Diciamolo con chiarezza, uno stupro è uno stupro. È uno stupro.
Non ci sono gradazioni. È massimamente esecrabile lo stupro di gruppo? È per la o le donne che ne rimangono vittime peggio di quello che viene perpetrato in famiglia? Non possiamo fare una classifica, è vergognoso fare una classifica. Subire la violenza sessuale è drammatico per ogni donna in ogni condizione. Forse tutto questo è molto più indicato in un’aula di giudizio. Nelle considerazioni sociali e politiche dobbiamo leggere la realtà per quella che è. E venendo alle dichiarazioni successive di Serracchiani, a difesa della sua posizione, andiamo sempre peggio. Il profugo viene accolto sul nostro territorio e quindi entrerebbe in un meccanismo “fiduciario di carattere familiare”. Nell’esperienza delle donne, la famiglia, nel sistema vigente – cioè quello spietatamente capitalistico – è un luogo di costrizione e doveri, dove la fiducia copre sempre gli interessi della parte più forte, l’uomo.
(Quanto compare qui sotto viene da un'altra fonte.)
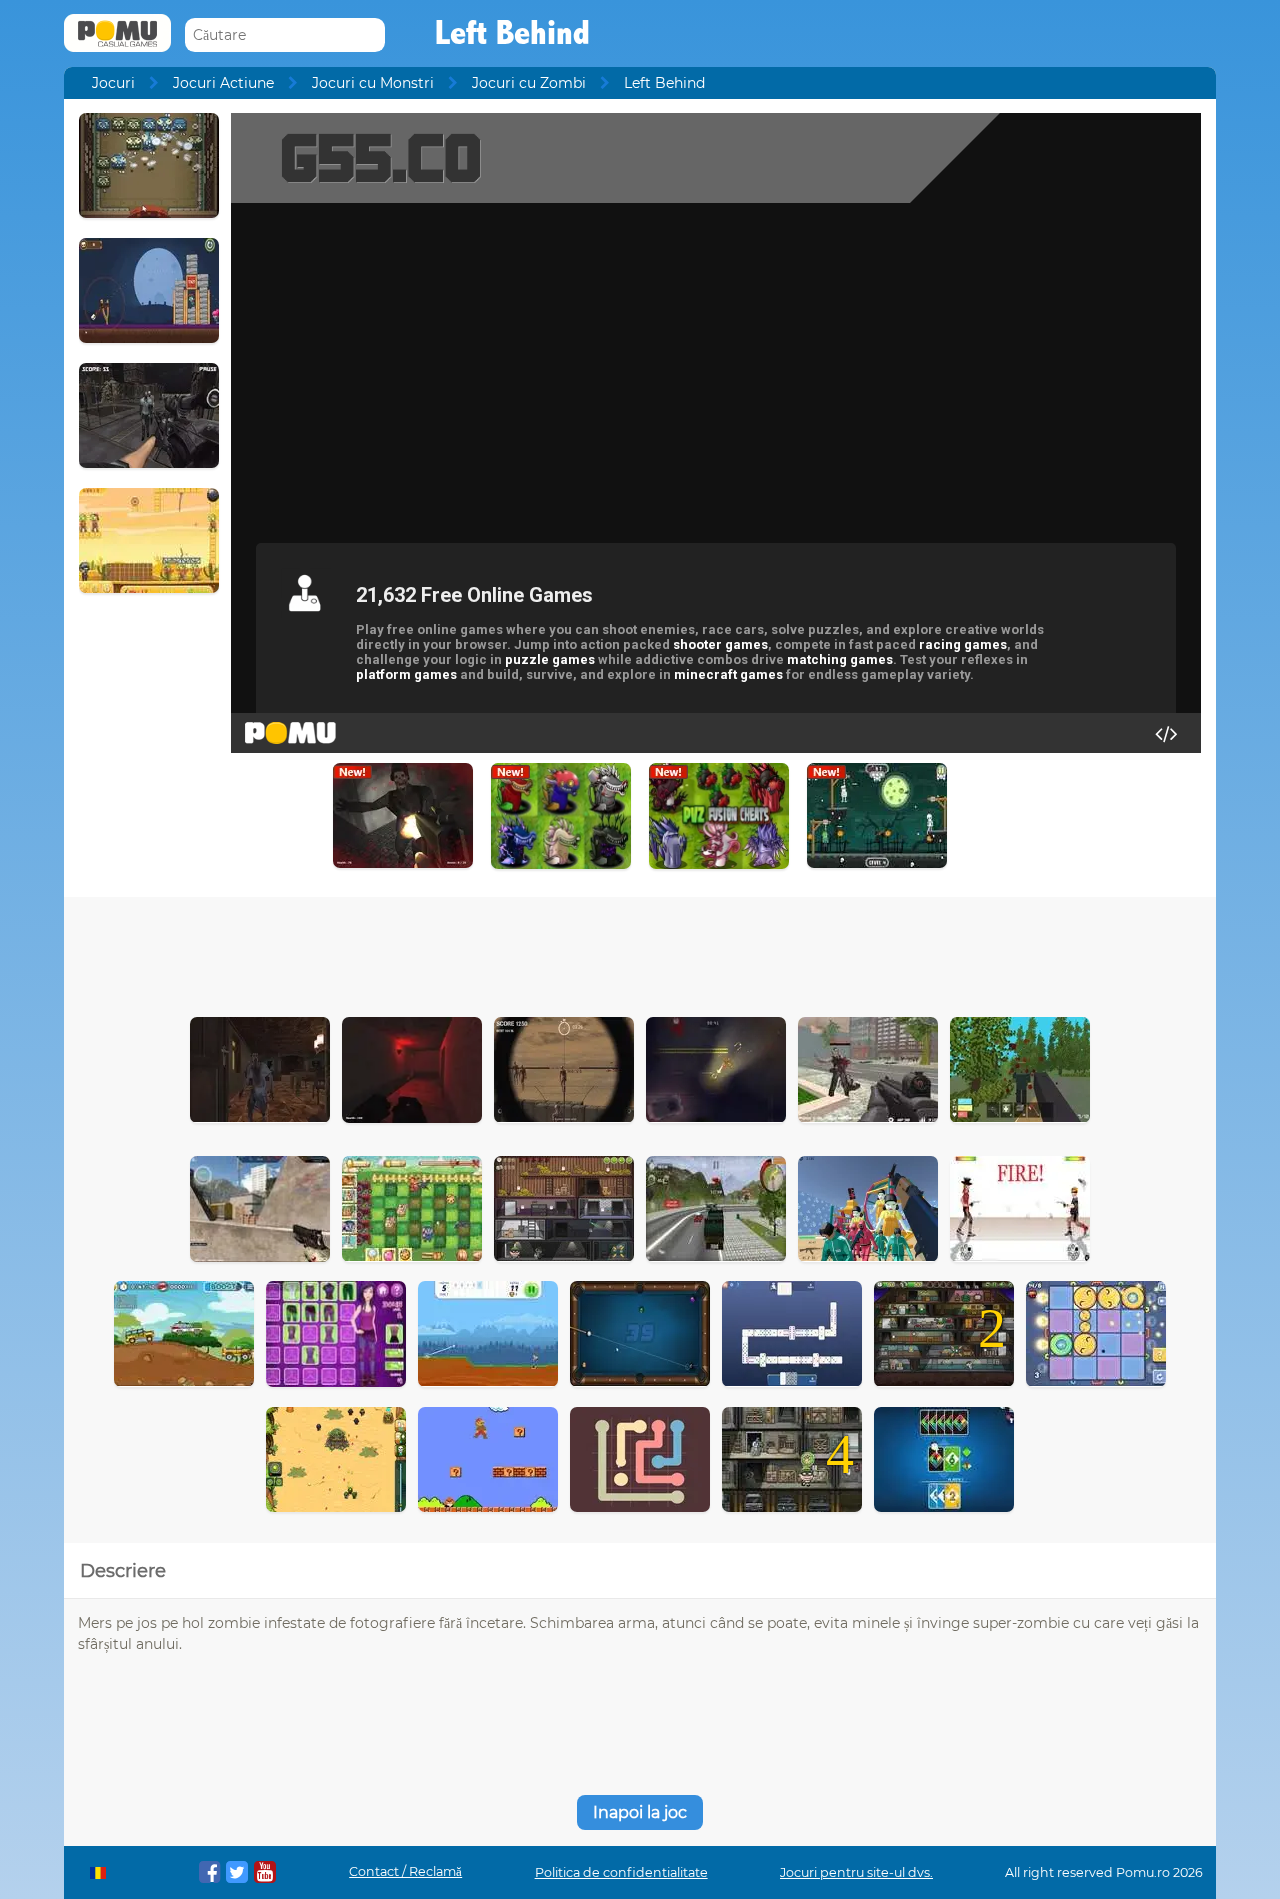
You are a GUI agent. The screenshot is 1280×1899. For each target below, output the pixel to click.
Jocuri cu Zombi (529, 83)
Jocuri (113, 83)
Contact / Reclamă (405, 1871)
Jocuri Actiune (223, 83)
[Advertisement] (640, 952)
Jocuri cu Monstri (373, 83)
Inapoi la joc (640, 1812)
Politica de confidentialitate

E che dire di quello che evidentemente pensa del rapporto con chi in questo paese arriva chiedendo rifugio e lavoro? Che dire delle responsabilità delle borghesie europee, i cui interessi predatori in Africa e in Medio Oriente continuano a sfruttare i territori e le popolazioni creando miseria e impedendo uno sviluppo autonomo, anzi colpevoli della distruzione dei governi progressisti che si erano sviluppati in particolare in Africa negli anni ’60 e ’70 del secolo scorso? La miseria, la ricerca di un miglioramento della vita spinge masse enormi ad abbandonare le loro case e affrontare la drammatica vita dell’emigrazione. mAggiungersi al carro della propaganda razzista, richiamare valori presunti universali, resta quello che è: una operazione demagogica a recupero di settori arretrati. Ci sembra anzi che questo che tutti e tutte hanno interpretato come una dichiarazione personale da cui alcuni esponenti del suo stesso partito hanno voluto distinguersi, sia in continuità con un programma evidente che va dal Fertility Day al Decreto Orlando-Minniti. Se è la ricerca della difesa delle donne colpite dalla violenza, in particolare quella famigliare, questo partito, con questo governo, dovrebbe fare ben altro.

Come prima cosa non trasformare, alla ricerca di visibilità, l’esperienza traumatica vissuta da una giovane donna in un caso mediatico che la espone alla rivittimizzazione. E della vittimizzazione delle donne, delle lavoratrici e dei lavoratori, il PD se ne intende. Se da un lato, partito e governo fanno proclami di tutela delle donne, con l’altra mano tolgono diritti, servizi e possibilità di indipendenza alle donne stesse, con leggi vergognose quali il Jobs Act e l’eliminazione dell’articolo 18.

Delle due l’una: le donne si difendono sempre, oppure occorre smascherare queste espressioni di “solidarietà” femminile per quello che sono: demagogia populista.